What about settings to force ZFS to use more ZIL/SLOG?

A lot of articles mention the original zfs.conf options I had put in place, but its just that I can’t figure out anything that works consistently.

Yeah, there are settings, that’d be zvol/dataset properties. Off the top of my head, I can’t remember it. Let me look it up.

Yeah, I figured as much. :stuck_out_tongue:

Have you done local write tests to the datasets/zvols in question?

Those options aren’t doing the right thing.

Try the following:

zfs set sync=always pool/path/to/dataset

Do this on the Samba share first, then let’s try the iSCSI.


I’m starting to wonder if this is a network reliability issue.

Thanks

Yeah. I copied a file from the 800GB 750 Series SSD the OS is using to the ZFS array with similar things happening. Great write speeds initially and then flops.

For testing purposes I also connected my PC directly to the server via a Mellanox 10Gbit card.

Here are the results for sync=always. I just set this globally because my datasets and zvols are all under the same zfs directly tree.

SAMBA is extremely stable now. This actually makes more sense. and I’m seeing activity on all four 970 evos. And it carries on through the rest of the transfer.
image

heres iSCSI… and for some reason it just absolutely chokes. The flat part initially is 1GB/s then… sigh.
image

1 Like

Okay, how old are those 2TB disks? Are they pre-fail?

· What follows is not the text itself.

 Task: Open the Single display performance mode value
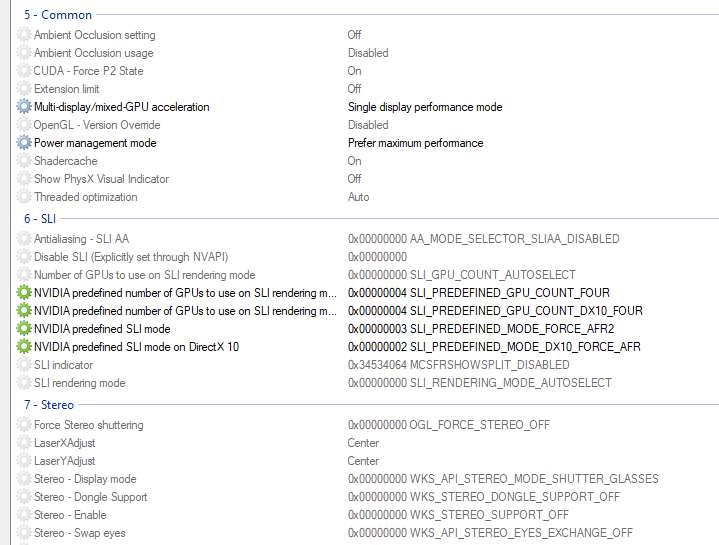coord(425,107)
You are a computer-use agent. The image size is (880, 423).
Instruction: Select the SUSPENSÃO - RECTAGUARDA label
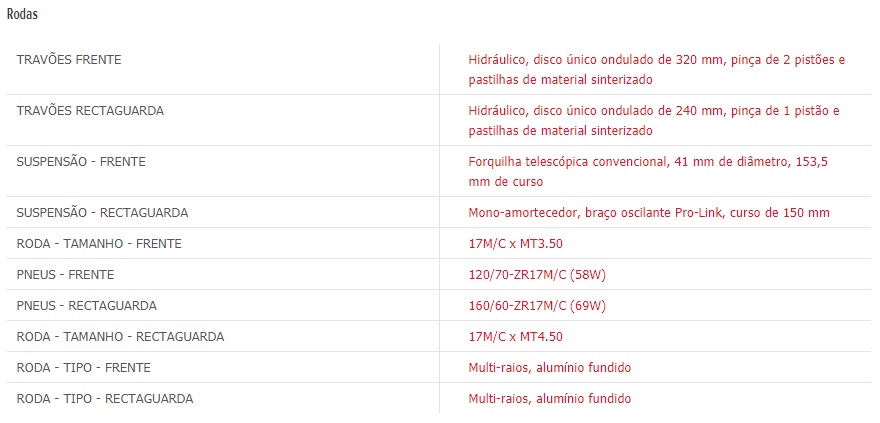pos(102,213)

I’m not really experienced with iSCSI, so I can’t really speak to it.

Well, this is progress, at least… Not that 300mb/s is ideal though.

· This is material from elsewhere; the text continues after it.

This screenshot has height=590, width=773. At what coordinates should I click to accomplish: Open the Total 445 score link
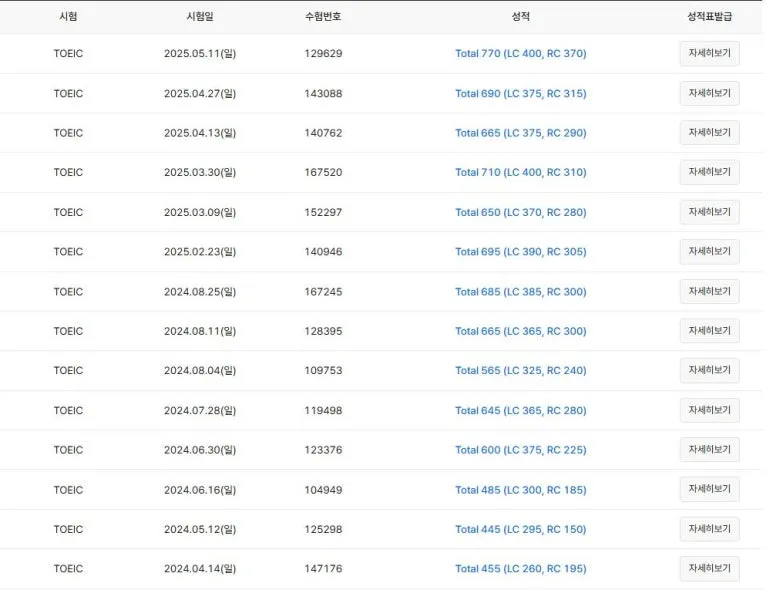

I wonder, you’re seeing ~80MB/s sustained writes on each evo, right? This might be good news.

They’re about 3-4 years old now. :confused: which is what prompted the upgrade.

BTW, in this video at that time wendell talks about some zfs tunables he uses to change the default 5 seconds txg time to 30 seconds. Would that not help my workflow in this case?

I don’t think that will make a huge difference.

But didn’t you already do that?

oops forgot to reply to this part. and yes. 80MB/s. I just wonder why it doesn’t do that for ISCSI. Maybe it does some weird thing when sync=always and ISCSI requests another sync write?

I was actually hoping someone with better knowledge could confirm first whether or not I was even using the correct tunables.

Wendell never mentions exactly what tunables he used to change the settings and its not on a post anywhere…

Oh, derp

I’m not that experienced with ZFS, tbh. I’d give it a go and see what happens.

I’d also like to mention that setting sync=always absolutely kills iSCSI performance to the point where its unusable sometimes. I can click into the folders and explorer would freeze.

Jumping on the server and reverting sync=standard immediately unfreezes it.

Thanks a lot for your fast responses anyway. I might try the ZFS reddit and see if someone can help me out there…

Hmmm, interesting. (again, I don’t know about or use iscsi, so I can’t help that much) :thinking:

Let me drag @freqlabs in here so he can make fun of my terrible attempts. He’s probably better than I at this stuff.